Dengan ekor mataku, aku bisa melihat imam besar di seberang api yang berkobar tersenyum puas, mengacungkan tangan ke udara terbuka sambil memekik kebesaran Tuhan. Sedangkan aku, kupanjatkan doa ampunan bagi tubuh tawanan yang sudah hangus terbakar dengan bau sangit daging yang menusuk penciuman. Sebentar lagi tubuh hangus itu akan ditimbun rerentuhan bangunan, rata dengan tanah. Innalilahi...

Aku balik badan setelah menyelesaikan tugas ini. Teman-teman algojo menyambutku bak pahlawan. Padahal, sungguh, yang baru saja kulakukan adalah perbuatan paling pengecut dan menjijikkan yang pernah kulakukan sebagai lelaki, sebagai algojo. Sekali lagi aku ingin memanjatkan ampunan untuk satu hal yang telah kulakukan barusan dan satu hal lagi yang akan kulakukan ini, yaitu membebat seluruh tubuhku dengan bom bunuh diri.

Aku tahu, sebagaimana biasanya, imam besar selalu memanggil eksekutor yang telah menjalankan tugasnya dengan sukses. Aku, tentu saja dipanggilnya beberapa saat setelah “tugas suci” itu kulakukan. Kupastikan lagi bom bunuh diri yang membebat tubuhku tidak menonjol ke luar, yang bisa menggagalkan rencana terakhirku di medan laga ini. Kupastikan sekali lagi bahwa tombol peledak yang selintas mirip cincin berbatu zamrud itu berfungsi baik.

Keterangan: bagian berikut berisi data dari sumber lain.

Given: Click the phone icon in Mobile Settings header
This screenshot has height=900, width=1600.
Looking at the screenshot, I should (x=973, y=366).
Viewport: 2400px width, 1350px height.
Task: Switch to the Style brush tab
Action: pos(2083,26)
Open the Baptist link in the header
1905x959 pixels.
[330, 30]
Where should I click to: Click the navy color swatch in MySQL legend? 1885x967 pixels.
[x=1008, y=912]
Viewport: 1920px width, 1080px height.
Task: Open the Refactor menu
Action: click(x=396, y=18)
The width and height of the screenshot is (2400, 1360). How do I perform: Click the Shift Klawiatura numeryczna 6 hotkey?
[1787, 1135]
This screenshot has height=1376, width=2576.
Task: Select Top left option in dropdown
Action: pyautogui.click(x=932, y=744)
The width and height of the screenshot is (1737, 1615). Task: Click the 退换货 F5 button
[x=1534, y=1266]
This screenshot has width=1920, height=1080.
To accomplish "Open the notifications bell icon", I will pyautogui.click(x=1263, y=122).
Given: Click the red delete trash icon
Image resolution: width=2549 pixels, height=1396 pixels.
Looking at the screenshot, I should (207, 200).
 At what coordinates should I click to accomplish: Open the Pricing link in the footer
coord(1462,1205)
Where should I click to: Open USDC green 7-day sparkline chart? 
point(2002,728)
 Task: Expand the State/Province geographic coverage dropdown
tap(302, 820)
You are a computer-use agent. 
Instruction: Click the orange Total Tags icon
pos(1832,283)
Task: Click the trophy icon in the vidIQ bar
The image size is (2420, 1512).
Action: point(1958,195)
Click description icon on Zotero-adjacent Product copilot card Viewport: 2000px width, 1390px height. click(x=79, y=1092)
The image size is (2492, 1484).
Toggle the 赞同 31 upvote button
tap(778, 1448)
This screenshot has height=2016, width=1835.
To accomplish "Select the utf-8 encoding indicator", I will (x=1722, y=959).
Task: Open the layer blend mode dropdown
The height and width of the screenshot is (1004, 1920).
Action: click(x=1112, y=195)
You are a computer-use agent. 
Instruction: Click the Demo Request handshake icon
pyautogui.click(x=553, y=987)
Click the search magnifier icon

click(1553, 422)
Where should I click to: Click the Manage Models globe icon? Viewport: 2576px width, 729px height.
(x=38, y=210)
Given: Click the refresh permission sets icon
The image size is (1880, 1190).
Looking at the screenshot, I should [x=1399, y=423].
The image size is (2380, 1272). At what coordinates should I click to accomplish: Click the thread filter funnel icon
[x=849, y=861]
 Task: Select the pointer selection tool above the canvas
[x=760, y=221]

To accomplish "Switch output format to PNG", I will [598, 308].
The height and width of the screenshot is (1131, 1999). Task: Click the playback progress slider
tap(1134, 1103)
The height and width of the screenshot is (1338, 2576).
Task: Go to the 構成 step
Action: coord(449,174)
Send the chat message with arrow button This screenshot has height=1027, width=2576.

Ia, imam besar itu, menyambutku dengan tangan terbuka lebar seperti hendak menenggelamkan tubuhku. Senyumnya merekah dan siap memelukku. Dan, ia benar-benar memelukku erat seperti tak berniat melepaskanku dalam waktu dekat.

Aku bisa merasakan, sebagai pejuang terlatih di medan perang, ia paham apa yang sedang dirasakannya tatkala ia memeluk tubuhku. Ia tertegun dan berontak hendak melepaskan pelukannya. Namun tombol pemantik bom bunuh diri berkekuatan besar itu segera kutekan, menghasilkan suara dentuman dahsyat, meremukkan seluruh daging menjadi serpihan kecil dan bahkan menghancurkan tembok-tembok beton.

Istriku dan anakku, aku tak tahu lagi apakah aksi mautku yang membuat tubuhku, tubuh imam besar, dan para pengawal sekelilingnya hancur berkeping-keping ini ada yang mengunggahnya di situs berbagi video dan bisa kalian tonton berdua di Tanah Air, sebagaimana gambar tawanan yang telah kuhabisi dengan api tadi.

Paling tidak di alam baqa, aku berharap masih bisa menontonnya. Sekali saja.